Except now Sean was right in front of me, Startled, I stared at him for a moment. The twins trailed a long way behind him, kicking the ball between them as they zigzagged across the grass.
Sean stared back. Then he shook himself almost imperceptibly. “Hi.”
“Hi,” I said back. Oh God, what should I say? “I’m, um, out for a run.”
He smiled, his gaze travelling pointedly down my r
unning-gear-clad frame. “I’d never have guessed.”
God, he must think I was a complete moron. He’d probably be up at the school after half term, demanding to know why his nephews were being taught by someone so clearly intellectually challenged. “So I’d better, um, run.” I gave him another hideously awkward wave.
Then I ran.
Over the bridge, along the riverbank—looking resolutely in front of me, and not to the right, where I might possibly have spotted a flash of red hair out of the corner of my eye.

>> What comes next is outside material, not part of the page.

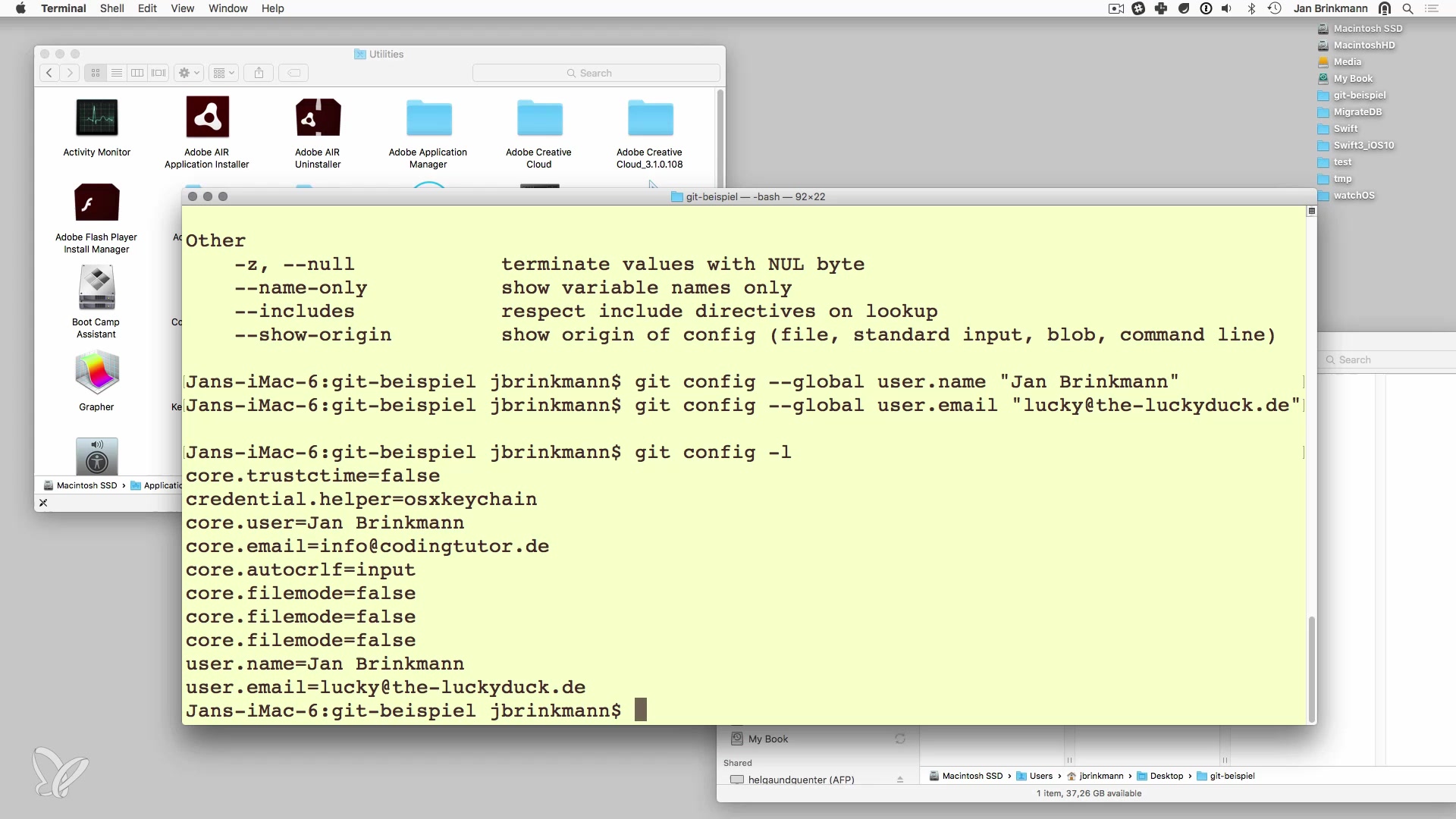Click Desktop in the Finder path bar
Viewport: 1456px width, 819px height.
[x=1166, y=776]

Up the slope and onto the old railway line.
I was halfway to the next village before I felt safe to stop for a breather. What the hell had that been all about? I leaned on an old brick gatepost (now sans gate) and did a quick quad stretch. Had Sean followed me to demand to know why I’d been ogling his midriff? A thought crossed my mind—but it was ridiculous, so I banished it immediately, and switched legs.
But Sean had seemed a bit…distracted, down by the river.
No, I decided, and jogged up the steps to the wheat field above the track, its harvest long gathered in for the winter. A footpath led along the side of the field, eventually crossing a bridleway that would lead me back to Shamwell. It was bordered by rough blackthorn hedges now covered in plump, blue-black sloes. Their vicious spines stood sentry, ready to impale any would-be gin makers who might venture this way.
There was no way Sean had been ogling me in his turn as I did my stretches.
For a start, I told myself as I scrambled over a stile, dressed in my scruffy running clothes, I was hardly ogle-worthy. For much of the village, I’d found on previous excursions, I wasn’t even recognisable as Mr. Enemy from St Saviour’s School. The children in my class could usually work it out, particularly after I’d spoken, but their parents, if I greeted them mid-run, generally just gave me puzzled frowns.
Ah. That must be it. I turned into the single-track lane which led down to the ford. Sean had just followed me to get a closer look at the weird stranger who’d been staring and waving at him.